Task 3 (What is the user’s password?)

Using FTP, we retrieved two files and one of them was locks.txt which may contain a list of passwords.

We use a famous tool called Hydra which is used to brute — force passwords given a list of either usernames and passwords.

You can find more on Hydra using the link.

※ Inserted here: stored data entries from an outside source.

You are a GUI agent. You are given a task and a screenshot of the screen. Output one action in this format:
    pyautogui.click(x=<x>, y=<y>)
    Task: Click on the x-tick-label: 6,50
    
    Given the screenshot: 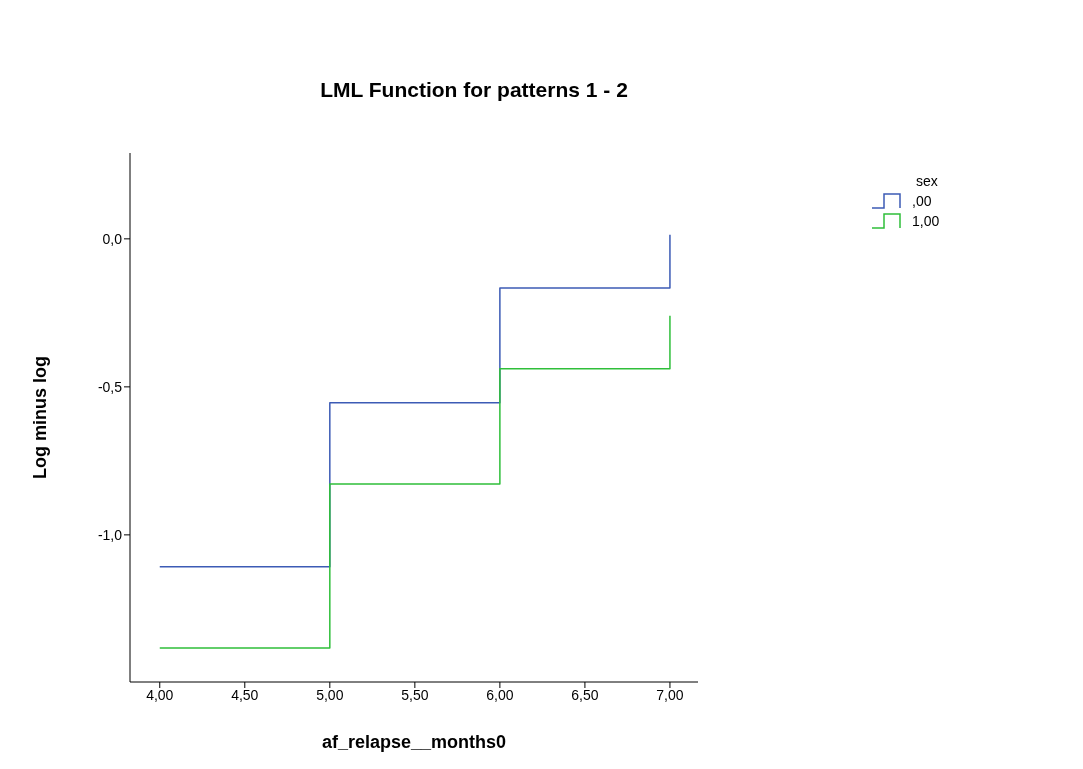 What is the action you would take?
    pyautogui.click(x=585, y=694)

We can use the following command to brute-force ssh:

hydra -l lin -P locks.txt ssh://10.10.84.183

Here, we can see the password is RedDr4gonSynd1cat3

Answer: RedDr4gonSynd1cat3

Now we may use SSH to log in using the newly found credentials:

ssh lin@10.10.84.183

Password: RedDr4gonSynd1cat3

Task 5 (user.txt)

To get this flag is pretty easy you just need to cat out the user.txt file

Answer: THM{CR1M3_SyNd1C4T3}

Task 6 (root.txt)

Here we can use a basic Linux privilege escalation technique using GTFOBins.

First, we see what commands can be run using sudo by our user lin using:

sudo -l

We can see that /bin/tar can be run. Now we use GTFOBins to see if we can escalate to the root user using the tar command.

Finally, we run the command and escalate to the root user.

Now we just need to cd to our root directory where we find root.txt file which contains our flag.

Answer: THM{80UN7Y_h4cK3r}

We are done, I hope I cleared your doubts. This room is deemed as easy but since I am just starting I had to do basic research on privilege escalation techniques. With the help of this room, we can learn to brute-force using Hydra and also learn about FTP and SSH. Hopefully, I was helpful.